INTRODUCTION
Soil carbon is highly relevant for climate change mitigation (Canadellet al. 2007) because it constitutes the largest carbon pool in terrestrial ecosystems (Batjes 1996). However, there is still much uncertainty regarding the relationship between soil carbon storage and ecosystem biota, including the role of biodiversity patterns and human activities (Schulze 2006; Soussana & Lemaire 2014; Ali & Yan 2017). According to current conceptual models, ecosystem goods and services -counting soil carbon sequestration- are expected to depend strongly on biodiversity components (Hooper et al. 2005; Diaz et al.2007; Hector & Bagchi 2007; Kirwan et al. 2009; Suter et al. 2015; Connolly et al. 2018). However, most evidence comes from diversity function experiments, which might suggest important underlying mechanisms (Fornara & Tilman 2008; Prommer et al.2019), but do not encompass the whole complexity encountered in real ecosystems. Although small-scale experiments indicate that the relationship between biodiversity and several ecosystem services might exist (Hector et al. 1999; Ribas et al. 2015), evidence about a positive association between soil carbon storage and plant diversity in nature is scarce (Hollingsworth et al. 2008; Wardle 2016).
In recent years, attempts have been made to clarify how plant taxonomic and functional diversity drive soil carbon at broad scales (Manninget al. 2015; Chen et al. 2018). In addition, plant functional types (PFT, Steneck, 2001; Blondel, 2003) were also found relevant for explaining soil carbon content in experiments (Fornara & Tilman 2008; Lange et al. 2015) and local studies (Wiesmeieret al. 2019).
There is an unsolved discussion about the relevance of plant functional types versus plant traits (or functional diversity) on ecosystem function (Lavorel & Garnier 2002; Ricotta et al. 2016). Furthermore, some authors postulate that ecosystem function depends on the dominant plant species or functional type (Grime 1977) (e.g., grasses in grassland ecosystems (Strömberg & Strömberg 2011). However, several studies indicate an important role of PFT diversity and non-dominant plant functional types on grassland functioning (Debouket al. 2015), including legumes (Spehn et al. 2002), and even in the absence of legumes (Cong et al., 2014).

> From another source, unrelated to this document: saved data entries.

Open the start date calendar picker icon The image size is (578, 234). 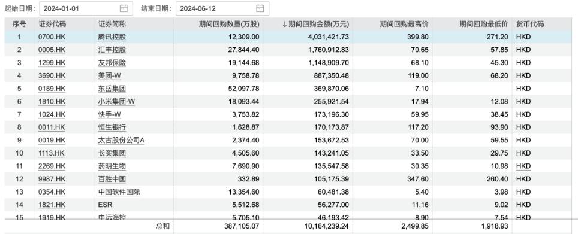(124, 8)
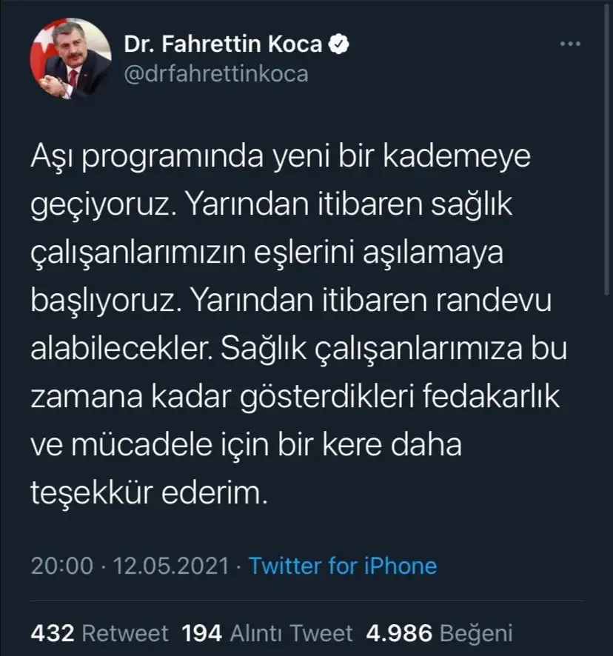The image size is (613, 656).
Task: Click the vertical scrollbar thumb at right edge
Action: (x=607, y=149)
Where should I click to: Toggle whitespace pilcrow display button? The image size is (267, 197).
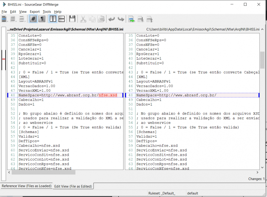[x=42, y=19]

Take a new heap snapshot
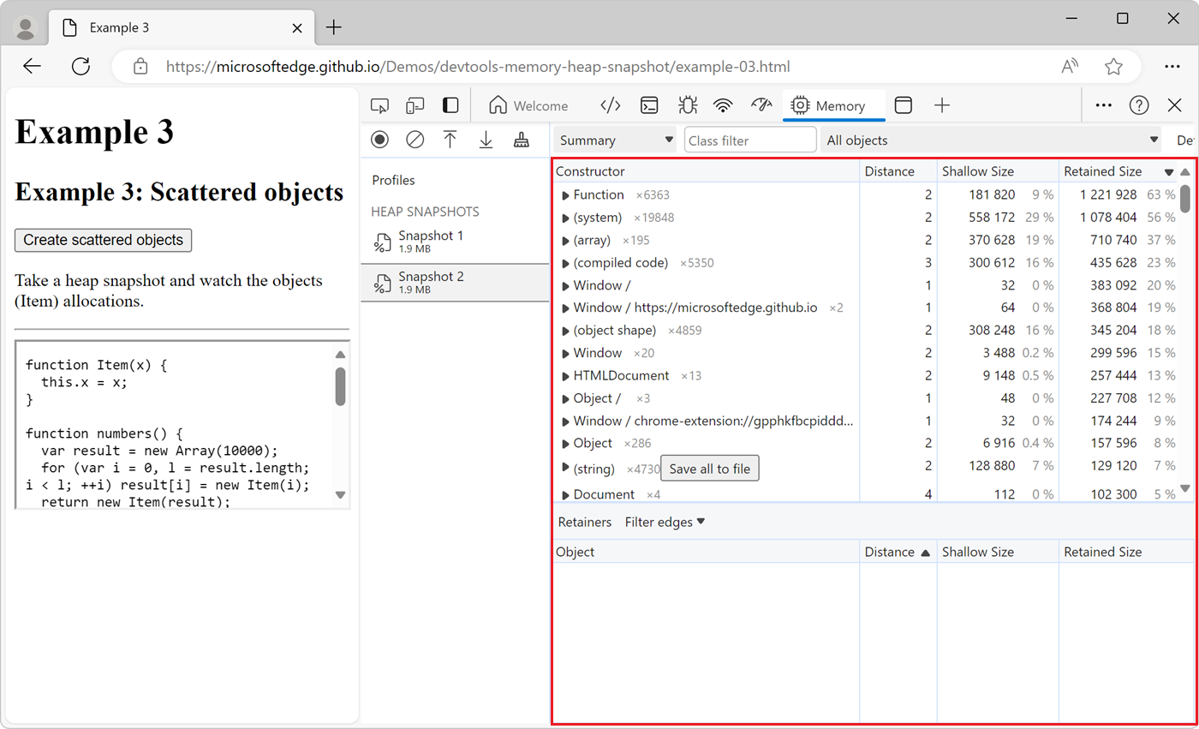[379, 139]
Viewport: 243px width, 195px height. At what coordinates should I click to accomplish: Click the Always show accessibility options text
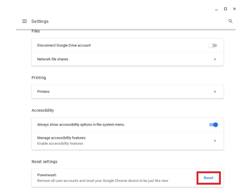coord(81,125)
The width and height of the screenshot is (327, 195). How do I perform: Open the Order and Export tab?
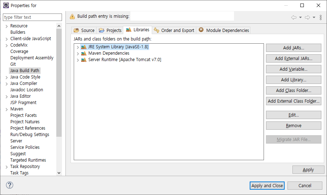pyautogui.click(x=174, y=30)
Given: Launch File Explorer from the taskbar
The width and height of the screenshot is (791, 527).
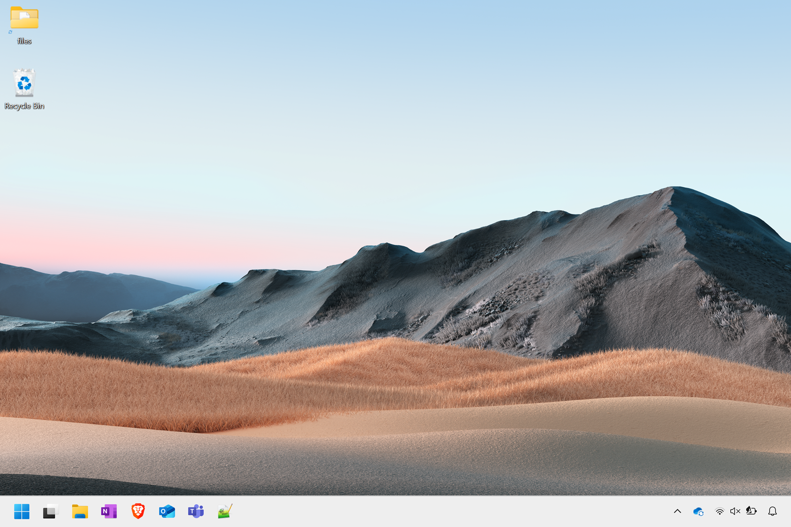Looking at the screenshot, I should pos(80,511).
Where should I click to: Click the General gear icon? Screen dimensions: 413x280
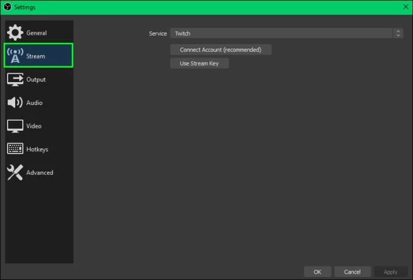pos(15,33)
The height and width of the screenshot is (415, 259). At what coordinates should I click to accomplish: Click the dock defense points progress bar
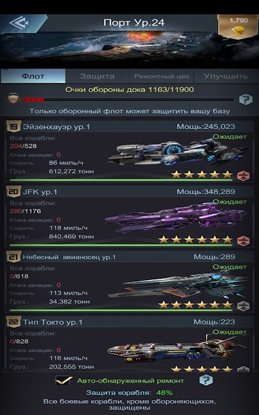[x=128, y=100]
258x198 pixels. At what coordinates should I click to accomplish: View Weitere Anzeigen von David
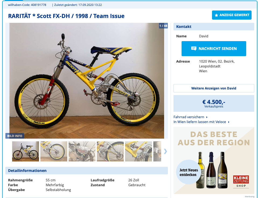(214, 88)
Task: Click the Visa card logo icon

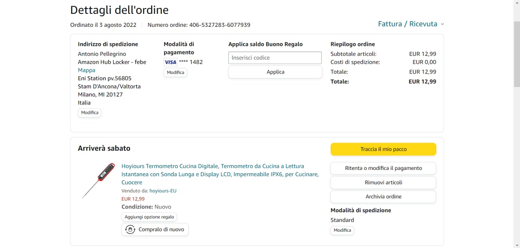Action: coord(170,62)

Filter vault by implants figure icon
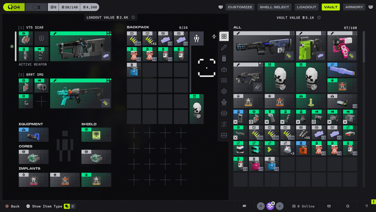tap(224, 102)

Plant functional types can be described as guilds when defined in terms of resource use (Sebastià 2007) sensu Root (Root 1967), for animals). Furthermore, resource use can also be considered a relevant plant functional trait. Although every plant species can be considered to occupy a specific and unique point in the multivariate space of functional traits (Wayne & Bazzaz 1991), and therefore their role in the ecosystem to be unique, plant guilds provide good summary representations for biodiversity-function analysis. Grasses are efficient in terms of light capture because their leaves are at vertical angles (Sebastià 2007), while the architecture of their roots made them efficient capturing soil N. Legumes can have access to symbiotically-fixed atmospheric N. Non-legume forbs present a variety of ports and (flat to obtuse) leaf angles, and cannot fix atmospheric N (Canals & Sebastià 2000; Sebastià 2007; Sebastià & Puig 2008). However, recently, legumes were found to be more active in terms of CO2 exchange per biomass unit compared with other guilds, including highly dominant grasses, and non-legume forbs (Ibañezet al. 2020).

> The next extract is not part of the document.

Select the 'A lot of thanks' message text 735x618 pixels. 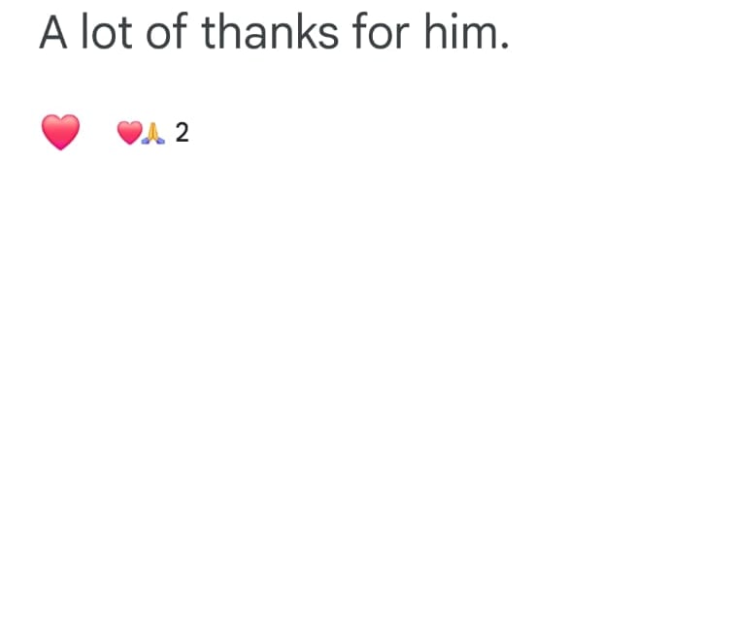point(274,32)
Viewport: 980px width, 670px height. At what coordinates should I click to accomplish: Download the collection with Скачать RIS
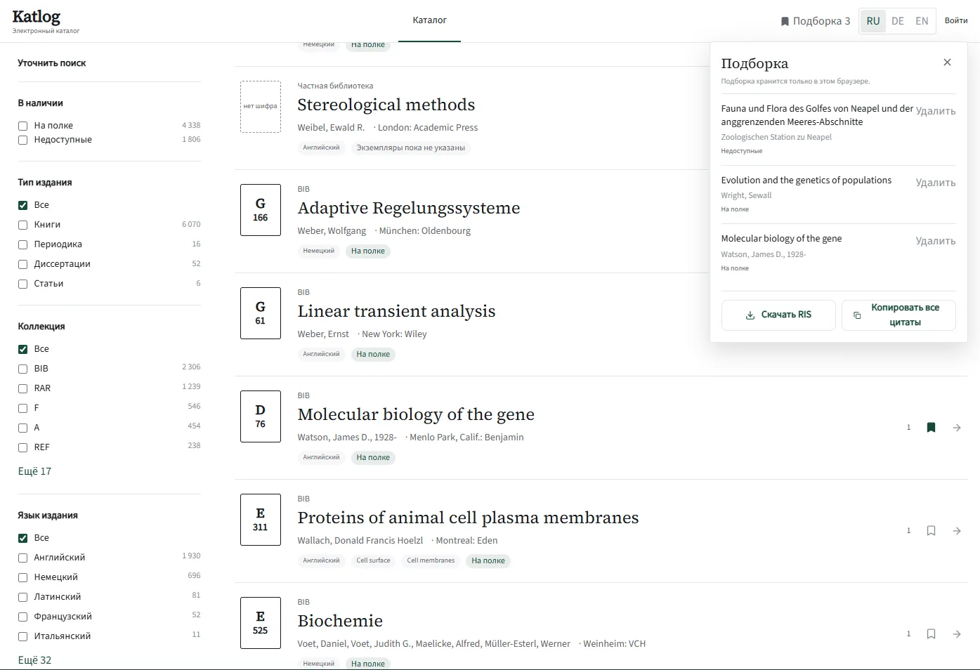[x=778, y=315]
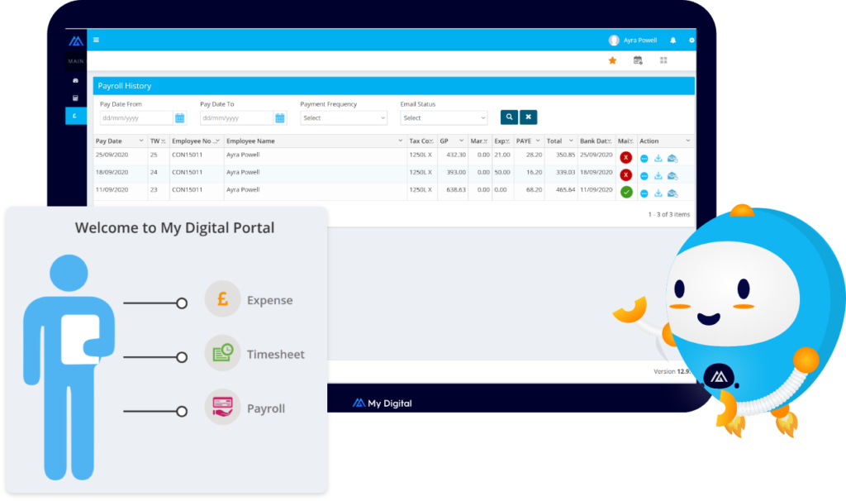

Plant guild effects on soil carbon storage need to be studied at broad scales to understand how they work independently of broad scale abiotic variables, as it is being done for plant taxonomical and functional diversity (Manning et al. 2015; Carol Adair et al. 2018). Ecologists and modelers need this information to validate conceptual paradigms and generate new hypotheses contributing to the refinement of global mechanistic models. Land managers and policy-makers need it to establish priorities for conservation objectives.
Here, we aim to disentangle plant guild effects on soil organic carbon (SOC) in the Pyrenees, by modelling data from an extensive database generated from a survey of 98 natural grasslands. The survey included a variety of climates; different landscape positions; and a range of grazing management regimes. We applied the diversity-interaction modelling (DIM) approach (Kirwan et al. 2009), which allowed us to separate the identity and interaction effects of plant guilds. Taking into consideration that previous studies, carried out at narrower scales, found a crucial but contrasting role of legumes within the plant guilds (p.e. Fornara & Tilman, 2008b; Lange et al., 2014), we aim at answering the following questions:
Do the effects of plant guilds on SOC in natural grasslands mirror those found in experimental systems?
Are enhancement effects of legumes on SOC stable across the range of proportions commonly found in natural grasslands (10-50%)?
Do the effects of legume proportions depend on other plant guild proportions, including forbs and grasses?